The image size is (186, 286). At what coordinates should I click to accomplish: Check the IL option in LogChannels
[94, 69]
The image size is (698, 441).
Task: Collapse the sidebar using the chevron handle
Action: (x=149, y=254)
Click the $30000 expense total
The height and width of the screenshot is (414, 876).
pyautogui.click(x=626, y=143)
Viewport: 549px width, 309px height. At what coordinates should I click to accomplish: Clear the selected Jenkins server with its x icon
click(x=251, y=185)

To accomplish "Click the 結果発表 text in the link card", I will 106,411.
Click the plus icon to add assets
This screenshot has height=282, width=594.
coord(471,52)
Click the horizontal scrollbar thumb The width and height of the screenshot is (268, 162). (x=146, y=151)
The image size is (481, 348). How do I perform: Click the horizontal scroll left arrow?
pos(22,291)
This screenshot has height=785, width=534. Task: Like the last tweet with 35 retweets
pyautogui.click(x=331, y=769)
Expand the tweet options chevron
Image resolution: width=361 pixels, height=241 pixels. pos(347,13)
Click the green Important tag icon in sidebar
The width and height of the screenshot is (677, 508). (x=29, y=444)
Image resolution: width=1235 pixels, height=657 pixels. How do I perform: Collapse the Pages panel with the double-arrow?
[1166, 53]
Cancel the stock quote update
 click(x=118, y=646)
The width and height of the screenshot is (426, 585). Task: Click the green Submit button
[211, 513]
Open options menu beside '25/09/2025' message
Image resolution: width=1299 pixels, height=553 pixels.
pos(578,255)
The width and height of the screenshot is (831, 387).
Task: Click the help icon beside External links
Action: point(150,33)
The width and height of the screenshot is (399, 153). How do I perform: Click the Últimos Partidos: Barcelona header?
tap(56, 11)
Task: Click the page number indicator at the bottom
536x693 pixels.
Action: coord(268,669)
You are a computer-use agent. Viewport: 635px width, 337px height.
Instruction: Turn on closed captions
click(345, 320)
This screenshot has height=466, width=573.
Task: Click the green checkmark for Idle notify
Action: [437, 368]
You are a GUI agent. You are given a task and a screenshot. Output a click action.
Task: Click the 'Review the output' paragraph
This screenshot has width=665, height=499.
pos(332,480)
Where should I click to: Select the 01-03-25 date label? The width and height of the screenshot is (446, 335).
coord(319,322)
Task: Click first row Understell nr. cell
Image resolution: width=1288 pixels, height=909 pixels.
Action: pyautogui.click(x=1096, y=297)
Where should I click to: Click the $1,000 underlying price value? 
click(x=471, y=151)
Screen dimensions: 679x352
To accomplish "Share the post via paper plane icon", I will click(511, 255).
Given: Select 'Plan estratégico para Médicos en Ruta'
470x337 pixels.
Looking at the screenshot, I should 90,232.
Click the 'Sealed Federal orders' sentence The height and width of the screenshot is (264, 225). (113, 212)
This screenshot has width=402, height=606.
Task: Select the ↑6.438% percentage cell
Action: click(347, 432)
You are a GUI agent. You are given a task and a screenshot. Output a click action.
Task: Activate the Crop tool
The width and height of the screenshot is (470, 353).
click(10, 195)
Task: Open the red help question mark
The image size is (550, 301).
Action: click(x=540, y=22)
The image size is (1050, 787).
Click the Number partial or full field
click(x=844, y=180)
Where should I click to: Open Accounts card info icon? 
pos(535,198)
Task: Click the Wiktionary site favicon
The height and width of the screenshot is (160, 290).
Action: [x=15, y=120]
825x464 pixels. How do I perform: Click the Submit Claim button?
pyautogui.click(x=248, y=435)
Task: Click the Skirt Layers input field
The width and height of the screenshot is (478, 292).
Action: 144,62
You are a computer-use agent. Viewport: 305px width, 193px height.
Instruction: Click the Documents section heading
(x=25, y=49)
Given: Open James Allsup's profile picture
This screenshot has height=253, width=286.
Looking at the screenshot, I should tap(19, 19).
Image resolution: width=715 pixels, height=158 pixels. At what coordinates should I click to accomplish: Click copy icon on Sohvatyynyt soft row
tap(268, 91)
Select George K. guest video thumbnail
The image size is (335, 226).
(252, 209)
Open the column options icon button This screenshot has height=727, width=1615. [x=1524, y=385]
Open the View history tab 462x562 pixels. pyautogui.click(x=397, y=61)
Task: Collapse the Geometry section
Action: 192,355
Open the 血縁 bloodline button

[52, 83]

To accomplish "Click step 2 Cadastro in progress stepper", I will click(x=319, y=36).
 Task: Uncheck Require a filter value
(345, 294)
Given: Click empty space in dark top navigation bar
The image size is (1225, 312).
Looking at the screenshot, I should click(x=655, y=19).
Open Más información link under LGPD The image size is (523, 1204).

## About this exercise
Retype only the lines running from the top of the listing to the line that holds "Click the $30000 expense total", both ends included.

## Task solution
The image size is (186, 286). At what coordinates should I click to accomplish: Check the IL option in LogChannels
[94, 69]
The image size is (698, 441).
Task: Collapse the sidebar using the chevron handle
Action: (x=149, y=254)
Click the $30000 expense total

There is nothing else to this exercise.